I'm using Spark to process some corpora and I need to count the occurrence
of each 2-gram. I started with counting tuples (wordID1, wordID2) and it
worked fine except the large memory usage and gc overhead due to the
substantial number of small tuple objects. Then I tried to pack a pair of
Int into a Long, and the gc overhead did reduce greatly, but the run time
also increased several times.

I ran some small experiments with random data on different distributions.
It seems that the performance issue only occurs on exponential distributed
data. The example code is attached.

The job is split into two stages, flatMap() and count(). When counting
Tuples, flatMap() takes about 6s and count() takes about 2s, while when
counting Longs, flatMap() takes 18s and count() takes 10s.

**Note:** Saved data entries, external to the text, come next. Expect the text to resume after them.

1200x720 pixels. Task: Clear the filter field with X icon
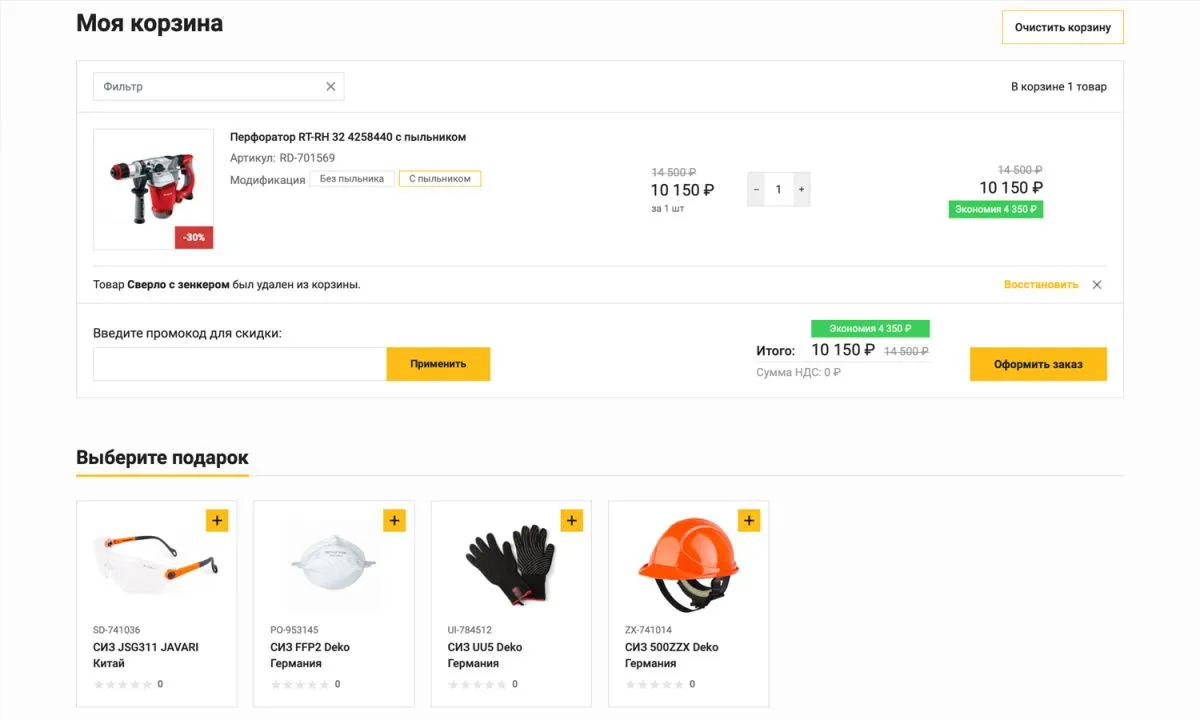(x=331, y=87)
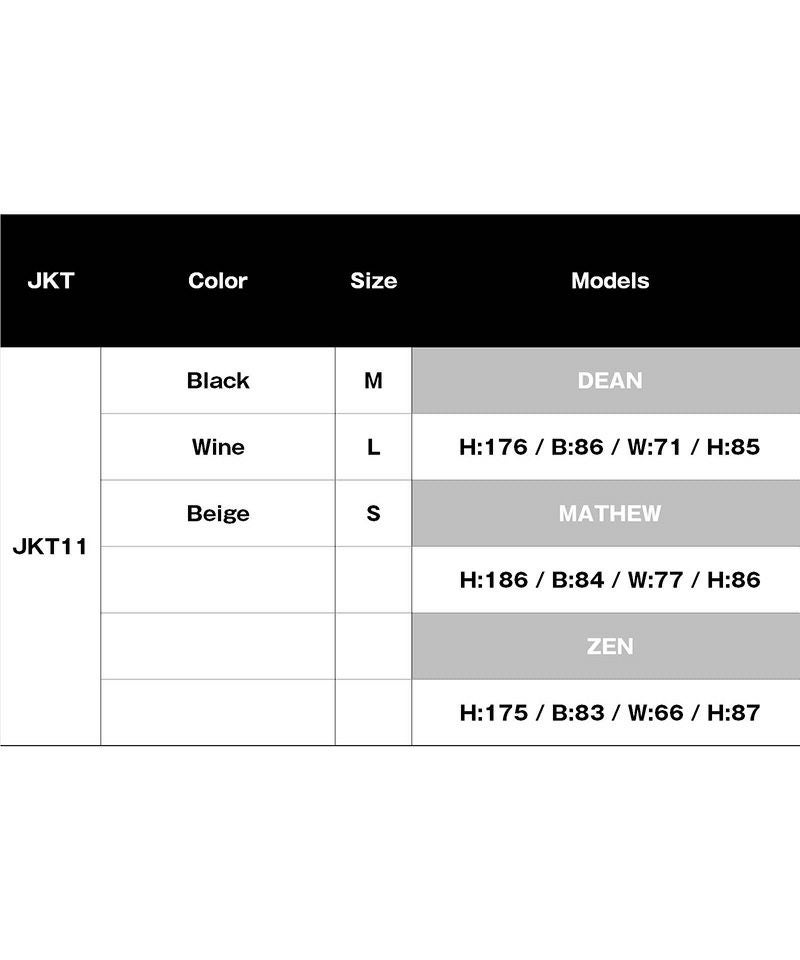Select the size L cell
The height and width of the screenshot is (960, 800).
[373, 447]
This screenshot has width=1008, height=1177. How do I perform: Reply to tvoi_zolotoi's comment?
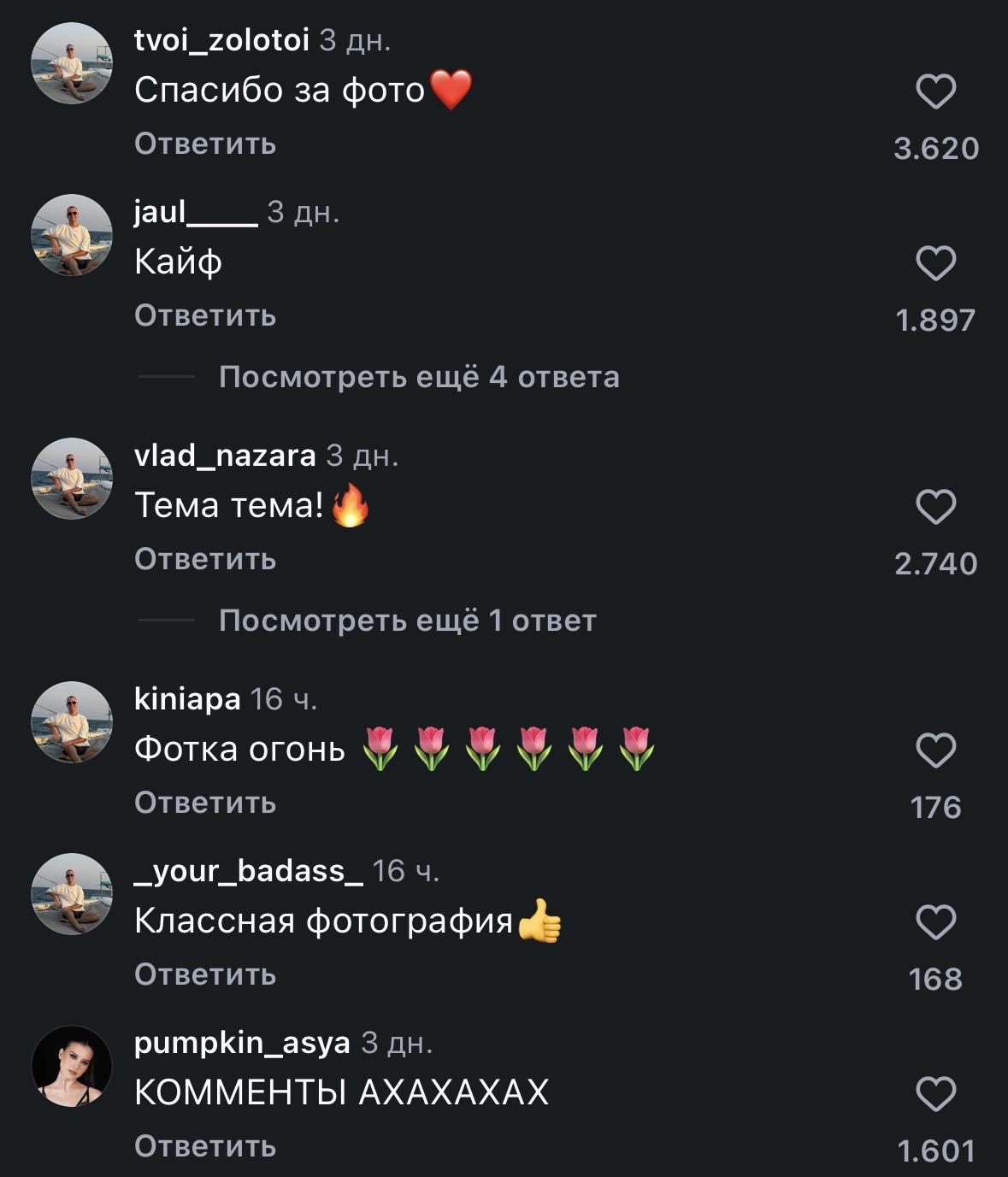click(205, 144)
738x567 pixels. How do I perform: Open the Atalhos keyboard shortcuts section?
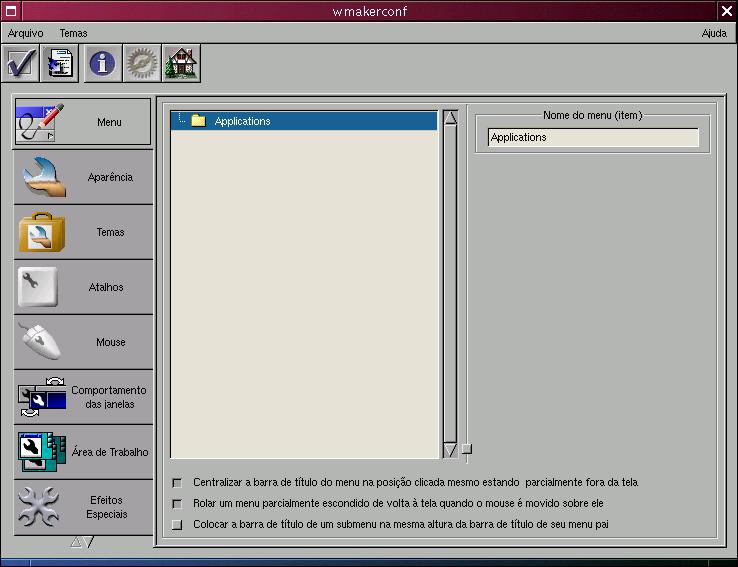(83, 287)
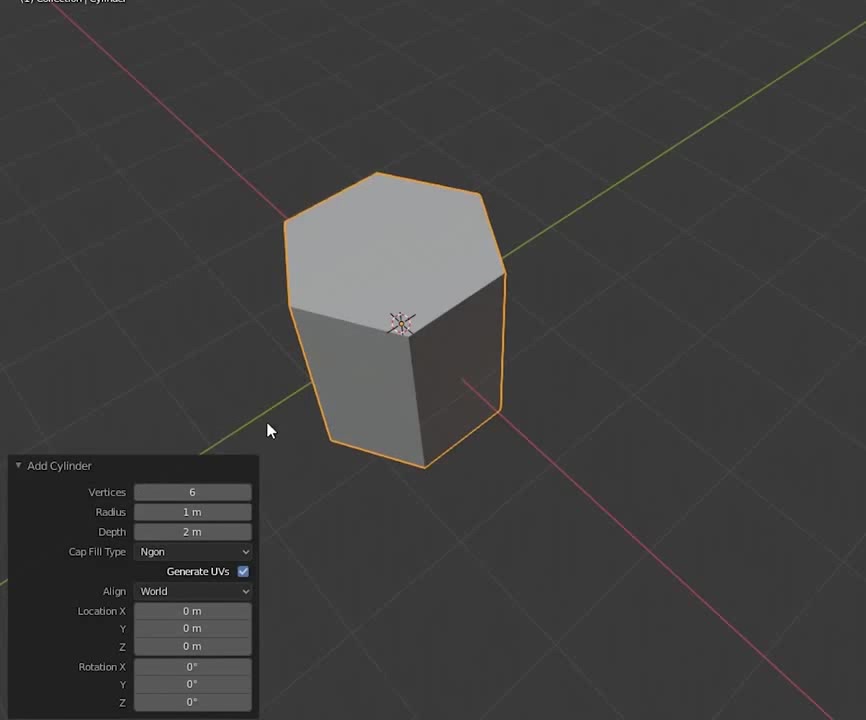Click the cylinder's darker right side face
Image resolution: width=866 pixels, height=720 pixels.
pos(458,370)
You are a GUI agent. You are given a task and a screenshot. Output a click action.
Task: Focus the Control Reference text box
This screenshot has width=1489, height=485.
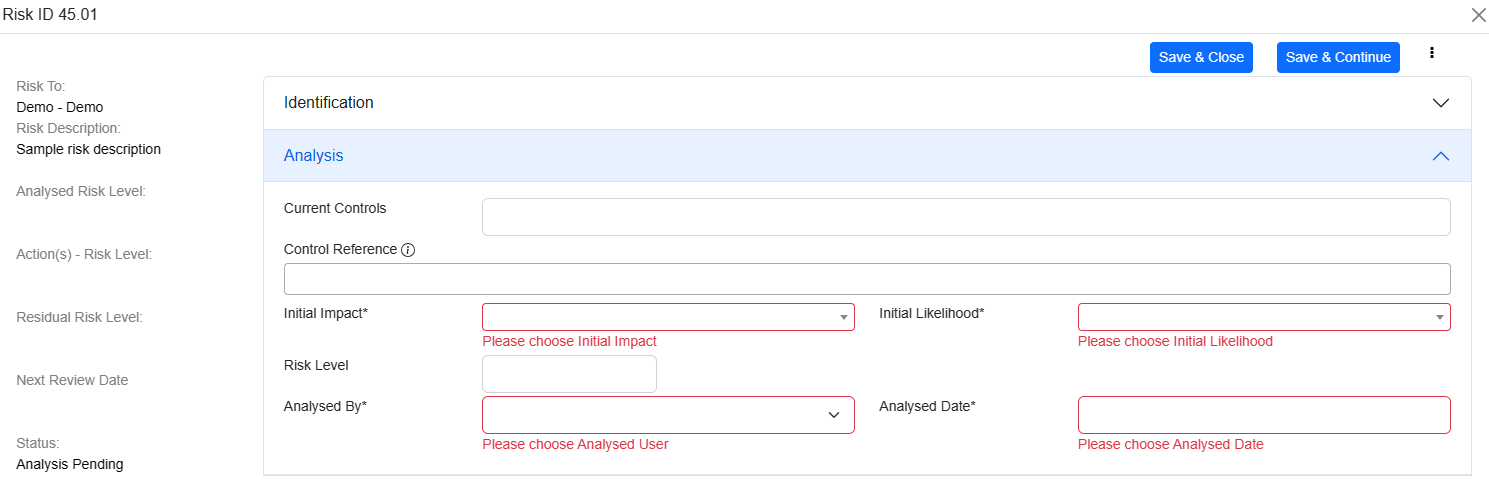click(866, 279)
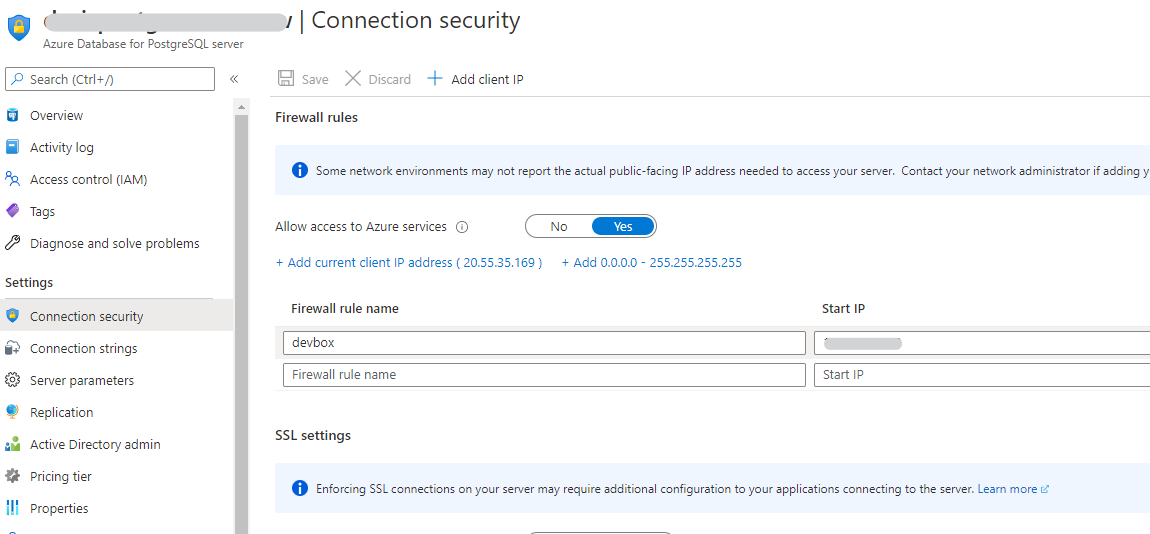
Task: Click the Add current client IP address link
Action: 408,263
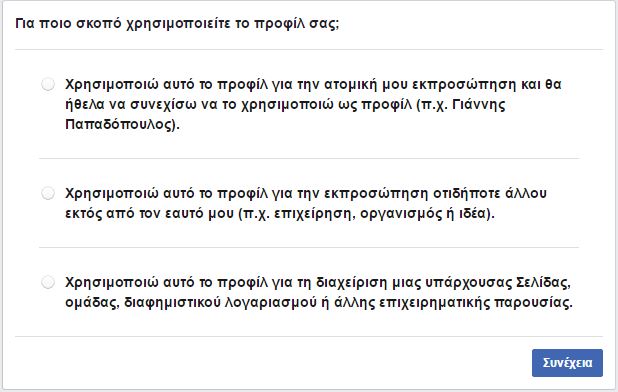Click the word 'Σελίδας' in the third option

coord(543,282)
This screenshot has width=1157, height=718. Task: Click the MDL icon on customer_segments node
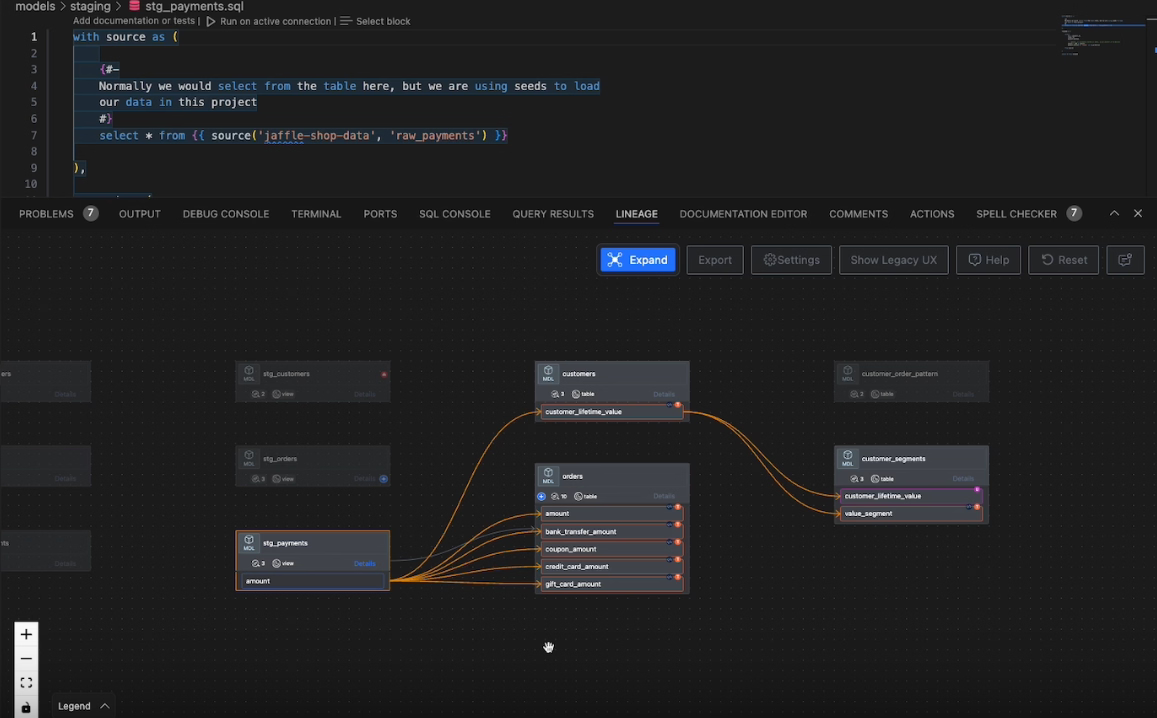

I haven't look into Spark's implementation of flatMap/reduceByKey, but I
guess Spark has some specializations for Long keys which happen to perform
not very well on some specific distributions. Does anyone have ideas about
this?

Best wishes,
Richard

// lines of word IDs
val data = (1 to 5000).par.map({ _ =>
  (1 to 1000) map { _ => (-1000 * Math.log(Random.nextDouble)).toInt }
}).seq

// count Tuples, fast
sc parallelize(data) flatMap { line =>
  val first = line.iterator
  val second = line.iterator.drop(1)
  for (pair <- first zip(second))
    yield (pair, 1L)
} reduceByKey { _ + _ } count()

// count Long, slow
sc parallelize(data) flatMap { line =>
  val first = line.iterator
  val second = line.iterator.drop(1)
  for ((a, b) <- first zip(second))
    yield ((a.toLong << 32) | b, 1L)
} reduceByKey { _ + _ } count()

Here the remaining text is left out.